> _Aim of the exercise_: Your task is to write out all of the records once more, exactly.

> _Given information_:
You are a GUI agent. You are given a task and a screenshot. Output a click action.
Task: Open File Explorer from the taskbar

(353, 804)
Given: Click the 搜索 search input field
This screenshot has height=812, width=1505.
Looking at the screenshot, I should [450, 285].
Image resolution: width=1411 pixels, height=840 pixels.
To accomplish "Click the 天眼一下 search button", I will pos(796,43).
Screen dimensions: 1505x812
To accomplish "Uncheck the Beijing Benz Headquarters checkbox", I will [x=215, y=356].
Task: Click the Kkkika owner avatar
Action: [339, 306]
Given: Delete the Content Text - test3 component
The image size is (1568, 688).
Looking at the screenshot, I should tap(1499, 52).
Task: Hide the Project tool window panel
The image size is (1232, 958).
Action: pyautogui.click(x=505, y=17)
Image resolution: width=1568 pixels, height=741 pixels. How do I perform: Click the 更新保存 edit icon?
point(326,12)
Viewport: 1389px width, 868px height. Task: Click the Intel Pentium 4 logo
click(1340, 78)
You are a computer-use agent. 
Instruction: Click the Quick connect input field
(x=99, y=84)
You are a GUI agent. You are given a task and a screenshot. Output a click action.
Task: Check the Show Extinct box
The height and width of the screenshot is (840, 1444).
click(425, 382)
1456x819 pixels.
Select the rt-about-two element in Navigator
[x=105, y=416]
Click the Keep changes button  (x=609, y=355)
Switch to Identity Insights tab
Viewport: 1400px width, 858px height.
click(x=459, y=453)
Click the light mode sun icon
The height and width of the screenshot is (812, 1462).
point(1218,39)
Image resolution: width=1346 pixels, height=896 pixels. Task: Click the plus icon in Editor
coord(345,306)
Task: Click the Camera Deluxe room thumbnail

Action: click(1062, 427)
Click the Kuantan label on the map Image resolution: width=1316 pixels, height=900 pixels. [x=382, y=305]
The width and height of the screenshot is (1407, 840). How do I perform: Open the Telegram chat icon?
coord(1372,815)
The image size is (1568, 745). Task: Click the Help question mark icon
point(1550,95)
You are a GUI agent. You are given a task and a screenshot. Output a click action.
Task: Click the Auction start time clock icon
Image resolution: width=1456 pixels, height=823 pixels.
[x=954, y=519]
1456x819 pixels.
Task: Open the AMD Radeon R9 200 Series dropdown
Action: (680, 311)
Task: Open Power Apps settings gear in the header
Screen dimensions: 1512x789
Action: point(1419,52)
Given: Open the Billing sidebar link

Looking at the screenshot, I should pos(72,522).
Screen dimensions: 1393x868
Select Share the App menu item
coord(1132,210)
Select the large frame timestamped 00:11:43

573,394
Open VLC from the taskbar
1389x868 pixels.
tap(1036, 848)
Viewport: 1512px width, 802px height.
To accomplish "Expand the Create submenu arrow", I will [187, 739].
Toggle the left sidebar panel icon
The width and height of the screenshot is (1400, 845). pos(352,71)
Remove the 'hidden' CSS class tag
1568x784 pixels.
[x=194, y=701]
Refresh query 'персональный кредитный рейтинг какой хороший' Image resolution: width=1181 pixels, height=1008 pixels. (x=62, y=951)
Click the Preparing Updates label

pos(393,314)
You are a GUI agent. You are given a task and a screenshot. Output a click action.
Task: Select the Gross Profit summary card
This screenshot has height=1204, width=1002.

> _Response area_:
You are a GUI agent. You are given a task and a screenshot. Output a click action.
Task: Open File Explorer from the taskbar

(353, 804)
Given: Click the 搜索 search input field
This screenshot has height=812, width=1505.
Looking at the screenshot, I should [450, 285].
Image resolution: width=1411 pixels, height=840 pixels.
To accomplish "Click the 天眼一下 search button", I will pos(796,43).
Screen dimensions: 1505x812
To accomplish "Uncheck the Beijing Benz Headquarters checkbox", I will [x=215, y=356].
Task: Click the Kkkika owner avatar
Action: [339, 306]
Given: Delete the Content Text - test3 component
The image size is (1568, 688).
Looking at the screenshot, I should tap(1499, 52).
Task: Hide the Project tool window panel
The image size is (1232, 958).
Action: pyautogui.click(x=505, y=17)
Image resolution: width=1568 pixels, height=741 pixels. How do I perform: Click the 更新保存 edit icon?
point(326,12)
Viewport: 1389px width, 868px height. Task: Click the Intel Pentium 4 logo
click(1340, 78)
You are a computer-use agent. 
Instruction: Click the Quick connect input field
(x=99, y=84)
You are a GUI agent. You are given a task and a screenshot. Output a click action.
Task: Check the Show Extinct box
The height and width of the screenshot is (840, 1444).
click(425, 382)
1456x819 pixels.
Select the rt-about-two element in Navigator
[x=105, y=416]
Click the Keep changes button  (x=609, y=355)
Switch to Identity Insights tab
Viewport: 1400px width, 858px height.
click(x=459, y=453)
Click the light mode sun icon
The height and width of the screenshot is (812, 1462).
point(1218,39)
Image resolution: width=1346 pixels, height=896 pixels. Task: Click the plus icon in Editor
coord(345,306)
Task: Click the Camera Deluxe room thumbnail

Action: click(1062, 427)
Click the Kuantan label on the map Image resolution: width=1316 pixels, height=900 pixels. [x=382, y=305]
The width and height of the screenshot is (1407, 840). How do I perform: Open the Telegram chat icon?
coord(1372,815)
The image size is (1568, 745). Task: Click the Help question mark icon
point(1550,95)
You are a GUI agent. You are given a task and a screenshot. Output a click action.
Task: Click the Auction start time clock icon
Image resolution: width=1456 pixels, height=823 pixels.
[x=954, y=519]
1456x819 pixels.
Task: Open the AMD Radeon R9 200 Series dropdown
Action: (680, 311)
Task: Open Power Apps settings gear in the header
Screen dimensions: 1512x789
Action: point(1419,52)
Given: Open the Billing sidebar link

Looking at the screenshot, I should pos(72,522).
Screen dimensions: 1393x868
Select Share the App menu item
coord(1132,210)
Select the large frame timestamped 00:11:43

573,394
Open VLC from the taskbar
1389x868 pixels.
tap(1036, 848)
Viewport: 1512px width, 802px height.
To accomplish "Expand the Create submenu arrow", I will [187, 739].
Toggle the left sidebar panel icon
The width and height of the screenshot is (1400, 845). pos(352,71)
Remove the 'hidden' CSS class tag
1568x784 pixels.
[x=194, y=701]
Refresh query 'персональный кредитный рейтинг какой хороший' Image resolution: width=1181 pixels, height=1008 pixels. (x=62, y=951)
Click the Preparing Updates label

pos(393,314)
You are a GUI agent. You are given a task and a screenshot. Output a click action.
Task: Select the Gross Profit summary card
This screenshot has height=1204, width=1002.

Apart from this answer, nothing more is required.